### Goal of the exercise
When a line of the listing below has the string "computer" in it, copy that line.

### Input
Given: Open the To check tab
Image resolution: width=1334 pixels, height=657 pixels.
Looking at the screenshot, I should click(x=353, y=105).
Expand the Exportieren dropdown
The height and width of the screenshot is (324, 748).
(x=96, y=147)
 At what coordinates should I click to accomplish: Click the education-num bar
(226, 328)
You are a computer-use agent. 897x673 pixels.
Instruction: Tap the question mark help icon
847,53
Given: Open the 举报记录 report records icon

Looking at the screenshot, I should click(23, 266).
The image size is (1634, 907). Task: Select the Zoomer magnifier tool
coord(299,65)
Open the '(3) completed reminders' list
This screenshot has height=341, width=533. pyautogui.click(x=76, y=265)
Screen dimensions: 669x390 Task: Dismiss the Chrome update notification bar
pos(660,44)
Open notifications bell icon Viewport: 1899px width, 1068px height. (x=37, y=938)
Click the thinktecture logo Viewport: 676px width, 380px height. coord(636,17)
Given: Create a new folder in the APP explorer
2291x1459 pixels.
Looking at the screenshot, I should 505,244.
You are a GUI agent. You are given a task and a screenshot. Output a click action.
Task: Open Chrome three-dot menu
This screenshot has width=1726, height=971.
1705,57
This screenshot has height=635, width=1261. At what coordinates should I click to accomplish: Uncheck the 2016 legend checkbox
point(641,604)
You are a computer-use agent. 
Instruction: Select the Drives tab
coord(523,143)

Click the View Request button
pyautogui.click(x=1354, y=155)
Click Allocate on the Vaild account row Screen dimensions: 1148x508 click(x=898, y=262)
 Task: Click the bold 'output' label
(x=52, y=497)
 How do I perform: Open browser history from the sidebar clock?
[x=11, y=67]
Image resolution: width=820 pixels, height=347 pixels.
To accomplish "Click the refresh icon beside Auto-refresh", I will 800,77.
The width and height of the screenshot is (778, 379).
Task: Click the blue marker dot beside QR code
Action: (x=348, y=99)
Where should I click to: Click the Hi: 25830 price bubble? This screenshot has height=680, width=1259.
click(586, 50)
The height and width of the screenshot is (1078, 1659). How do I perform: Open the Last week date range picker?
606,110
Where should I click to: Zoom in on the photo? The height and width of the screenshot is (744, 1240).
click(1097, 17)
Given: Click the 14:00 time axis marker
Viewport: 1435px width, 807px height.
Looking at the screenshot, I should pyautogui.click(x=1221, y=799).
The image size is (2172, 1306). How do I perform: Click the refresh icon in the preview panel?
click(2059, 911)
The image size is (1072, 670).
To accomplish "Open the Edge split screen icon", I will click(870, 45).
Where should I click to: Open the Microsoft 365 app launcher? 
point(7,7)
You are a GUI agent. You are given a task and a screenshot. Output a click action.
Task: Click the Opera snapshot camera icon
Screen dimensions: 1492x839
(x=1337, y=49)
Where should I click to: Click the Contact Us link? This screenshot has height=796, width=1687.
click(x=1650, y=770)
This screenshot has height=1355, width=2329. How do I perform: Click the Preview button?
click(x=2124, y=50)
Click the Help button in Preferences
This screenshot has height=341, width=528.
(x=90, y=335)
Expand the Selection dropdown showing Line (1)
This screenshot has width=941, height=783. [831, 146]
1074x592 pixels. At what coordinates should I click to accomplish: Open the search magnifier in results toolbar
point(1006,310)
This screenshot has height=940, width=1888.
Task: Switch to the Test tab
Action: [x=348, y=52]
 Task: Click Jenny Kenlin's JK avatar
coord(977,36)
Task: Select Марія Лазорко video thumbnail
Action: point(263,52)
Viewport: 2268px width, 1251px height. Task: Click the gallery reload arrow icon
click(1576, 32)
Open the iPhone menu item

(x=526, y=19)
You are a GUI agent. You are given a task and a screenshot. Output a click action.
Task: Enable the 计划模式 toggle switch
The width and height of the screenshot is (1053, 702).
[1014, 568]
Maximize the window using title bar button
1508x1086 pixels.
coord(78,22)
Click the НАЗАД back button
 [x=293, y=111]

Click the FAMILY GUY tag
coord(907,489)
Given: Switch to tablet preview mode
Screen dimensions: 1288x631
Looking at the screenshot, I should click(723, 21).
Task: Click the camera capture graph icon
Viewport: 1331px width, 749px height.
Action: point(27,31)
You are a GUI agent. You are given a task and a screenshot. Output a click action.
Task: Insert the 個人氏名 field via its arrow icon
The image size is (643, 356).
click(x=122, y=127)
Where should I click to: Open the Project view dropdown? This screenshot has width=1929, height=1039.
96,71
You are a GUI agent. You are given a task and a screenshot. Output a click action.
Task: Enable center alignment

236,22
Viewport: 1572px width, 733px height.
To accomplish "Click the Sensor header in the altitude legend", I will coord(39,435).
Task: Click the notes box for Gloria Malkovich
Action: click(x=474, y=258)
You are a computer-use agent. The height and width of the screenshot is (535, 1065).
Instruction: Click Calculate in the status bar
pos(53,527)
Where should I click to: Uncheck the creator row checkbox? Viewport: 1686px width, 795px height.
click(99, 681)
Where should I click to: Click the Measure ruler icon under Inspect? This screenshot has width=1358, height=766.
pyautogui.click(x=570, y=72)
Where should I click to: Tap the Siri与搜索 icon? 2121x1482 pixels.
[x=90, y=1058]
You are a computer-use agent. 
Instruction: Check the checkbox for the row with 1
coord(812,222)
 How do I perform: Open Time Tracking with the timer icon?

### Response for this exercise
You are a computer-use agent. 897x673 pixels.
You are a computer-use agent. 
You are a computer-use agent. The height and width of the screenshot is (535, 1065).
You are a computer-use agent. 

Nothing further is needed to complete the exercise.